Das Wet­ter war sehr schlecht, kalt, dun­kel­grau, Regen und Wind, die gan­ze Zeit. Ich hat­te einen Tag, den ich in der Stadt ver­brach­te. Ich stieg Lan­dungs­brü­cken aus und lief von dort zum Michel (weil es da warm und tro­cken war) und wei­ter bis zum Gän­se­markt. Vom Gän­se­markt ging ich den übli­chen Weg bis zum Haupt­bahn­hof.

Die Stadt war wie aus­ge­stor­ben, was eigent­lich ganz schön war, aber auch ein biss­chen betrüb­lich. Es hat die gan­ze Zeit gereg­net, nicht doll, aber doch ein ste­ter Nie­sel­re­gen und zum Teil star­ker Wind. Es war sehr nass und unan­ge­nehm drau­ßen. Der Nie­sel­re­gen fiel hori­zon­tal.

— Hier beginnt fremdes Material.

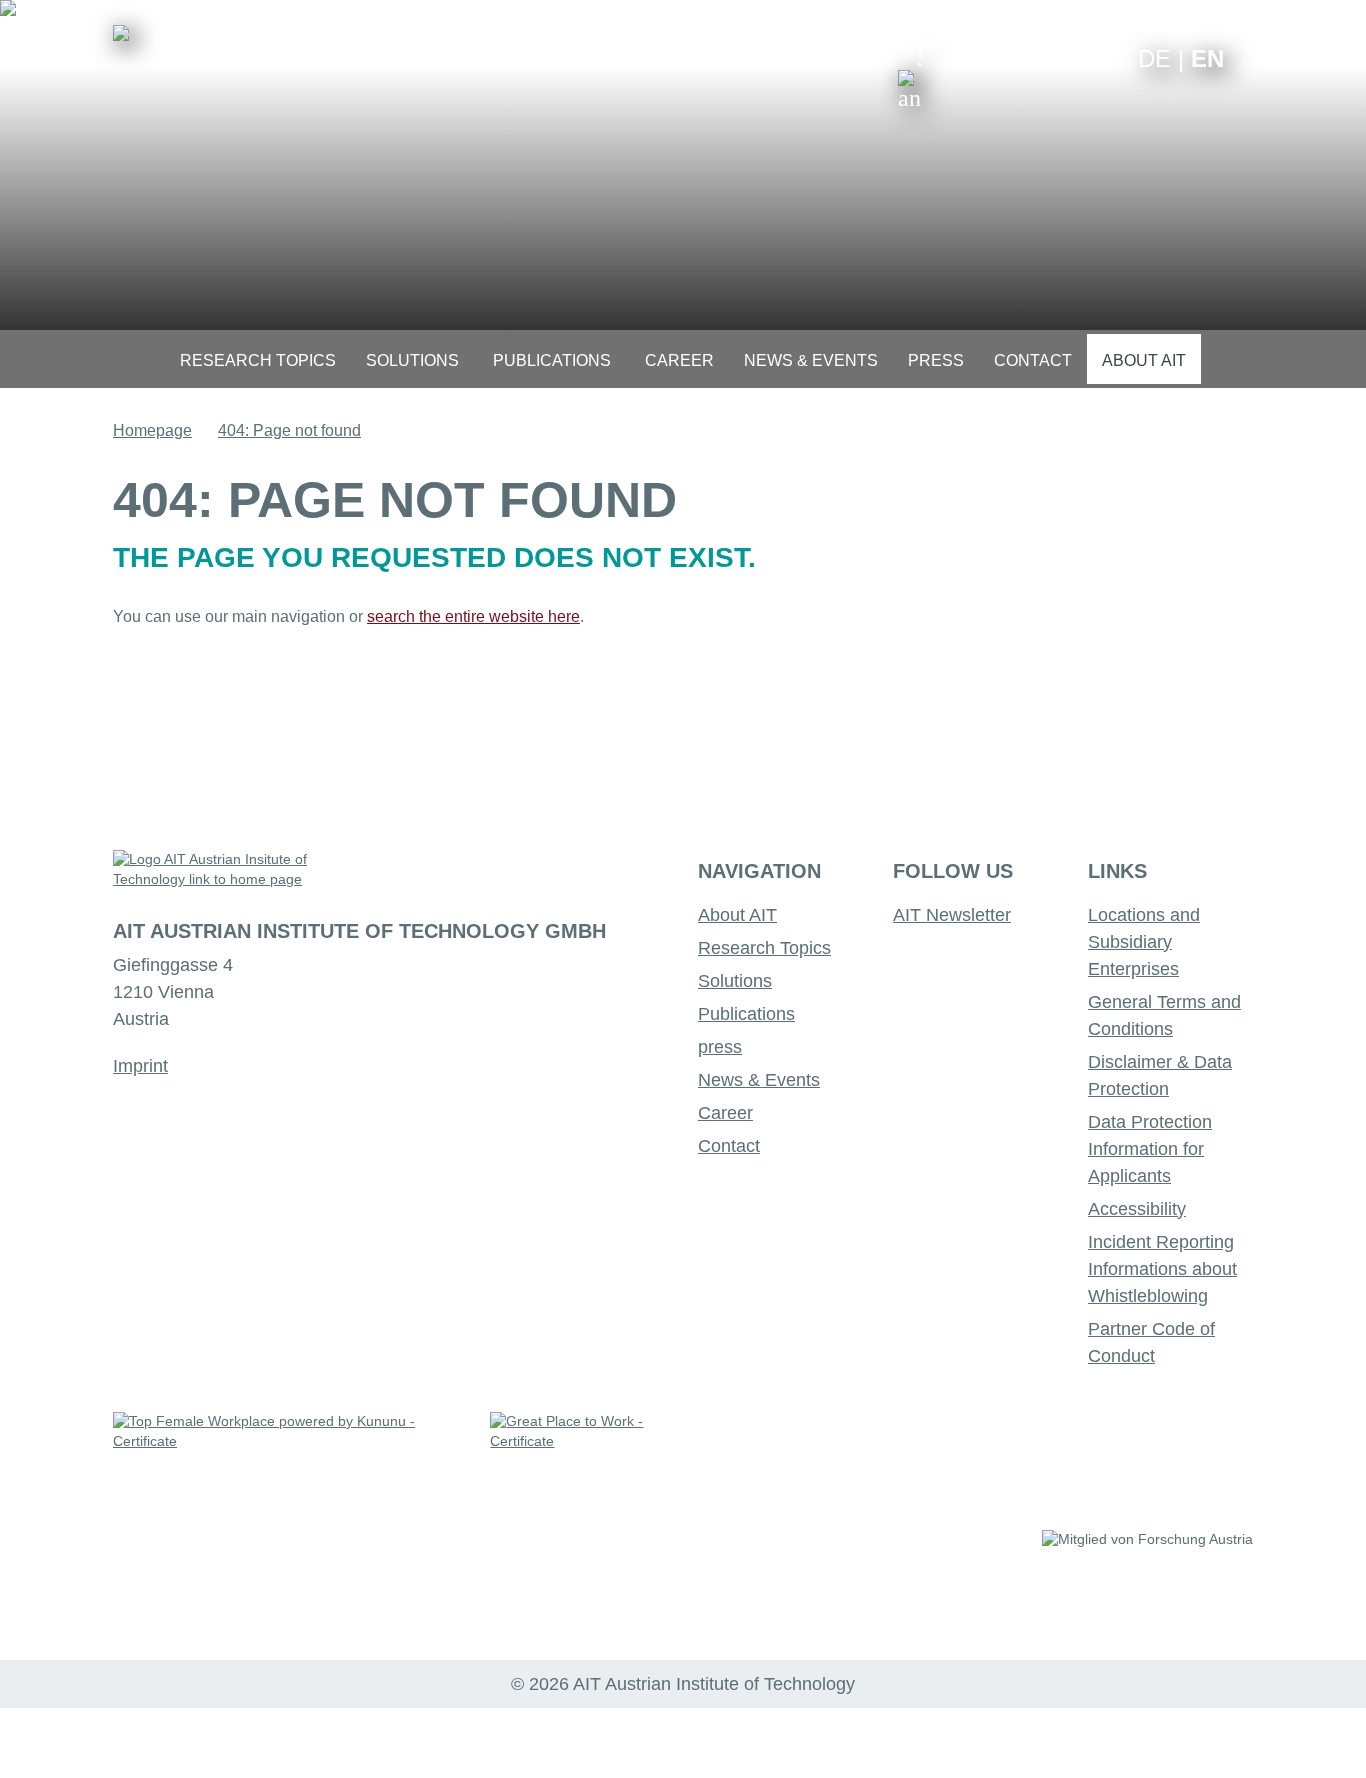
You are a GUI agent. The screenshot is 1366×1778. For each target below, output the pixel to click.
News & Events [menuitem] (811, 360)
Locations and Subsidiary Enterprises (1144, 942)
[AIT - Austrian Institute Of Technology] (121, 33)
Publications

Ich war haupt­säch­lich in Buch­hand­lun­gen, weil es dort tro­cken und warm war und weil ich ger­ne dort her­um­stö­be­re. Ich habe mir end­lich Schö­ne neue Welt gekauft, ich bin gespannt, wann ich es lesen wer­de.

Es war natür­lich käl­ter als erwar­tet, so dass ich mir auch noch eine war­me, was­ser­fes­te Jacke kau­fen muss­te. Die brauch­te ich sowie­so. Ich habe natür­lich auch einen Hoo­die für drin­nen ver­ges­sen, mei­ne Schwes­ter hat mir einen gelie­hen. Hoo­dies trägt man, weil die Kapu­ze den Hals und Nacken sub­til umschmei­chelt.

Mit mei­ner Schwes­ter war ich am Sonn­tag in einer eng­li­schen Tee­stu­be in Alto­na. Zwei sehr lecke­re Tees habe ich mir mit­ge­nom­men. Man kann dort auch Klei­nig­kei­ten zum Tee essen, die den Zucker- und Fett­ge­halt für ein gan­zes Jahr decken.

Den Töch­tern habe ich Nagel­lack bei Dou­glas gekauft. Gute Kos­me­tik und gute Unter­wä­sche ist teu­er. Män­ner begnü­gen sich ja bekann­ter­wei­se mit einem Eimer Vase­li­ne und einem Eimer Kern­sei­fe und dem 10er-Pack Socken und Unter­ho­sen.